モルガンズもドフラミンゴに忖度せざるを得なかったのだ。
加えて、
「えっとおつるのばあちゃん、つまり」
「謝らなくて良いって事ですか?」
謝罪は不要。ドフラミンゴ側からの伝言を“本部中将つる”から聞いたウタとルフィは面食らう。
「そうだよ。まあそもそも関係無い事になったのも有るけど、一番はウタ。あんたに警戒して直接会うのを避けたと見たね」
歌を聞く。それだけでウタの思いのままになるウタウタの能力。海賊で有れば確かに会いたくは無いだろう。
おつるとしては、ウタかルフィの出生の情報をドフラミンゴが掴んだ可能性も視野に入れている。ここでは言わないが。
海賊に頭を下げずに済んだ、だが2人としては事態の収拾に尽力してくれた皆に申し訳が立たない。
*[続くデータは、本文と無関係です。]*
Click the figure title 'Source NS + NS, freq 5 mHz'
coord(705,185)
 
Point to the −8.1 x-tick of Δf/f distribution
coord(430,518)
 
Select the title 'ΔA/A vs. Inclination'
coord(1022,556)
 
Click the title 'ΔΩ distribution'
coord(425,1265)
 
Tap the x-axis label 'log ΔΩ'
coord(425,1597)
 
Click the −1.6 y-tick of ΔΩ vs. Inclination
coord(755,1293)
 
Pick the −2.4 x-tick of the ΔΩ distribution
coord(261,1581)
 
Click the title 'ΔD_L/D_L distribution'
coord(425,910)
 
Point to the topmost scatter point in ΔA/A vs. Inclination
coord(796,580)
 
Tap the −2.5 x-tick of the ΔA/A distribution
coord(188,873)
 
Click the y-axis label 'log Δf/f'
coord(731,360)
「それではおつるさんやガープさん達に申し訳無さすぎます!海楼石を着けてでも会って!」
「なんならおれだけで行くとかさ!」
「聞こえ無かったかい?謝罪は要らないんだ。とにかく奴隷には無闇に首を突っ込まない事。それだけ覚えときな」
そう言われれば黙るしかない。つるは「それより」と続ける。
「ガープのやつ、あんたらに『借りを作れる』って張り切ってたよ。そっち警戒したらどうだい」
今回の事件でのガープの動きは早かった。マリージョアに赴く等、若い頃自身がやらかした経験をフルに活かしたらしい。
つるの言葉通り、ガープは事有るごとに今回の件を持ち出し2人に「修行」を行うだろう。
ルフィとウタは天を仰ぐ。しかし奴隷達を助けた事は全く後悔はしていない。ただただ迷惑をかけた事が申し訳無いだけで。
そんななので2人はまたもや奴隷に関わる事件を起こしてしまうが、それはまだまだ先の話。
ちなみに、
ドフラミンゴの名前は伏せられたとはいえ、事情が分かる者には筒抜けだ。
「ガープの孫に歌姫……。ふん。守ってくれる大人がいて良かったの」
とある魚人はそう吐き捨て、
「ほう、この時代に骨の有る海兵じゃニョう……。まるで…」
またとある老婆は1人の英雄を思い出していた。
この者達との出会いもまた、先の話である。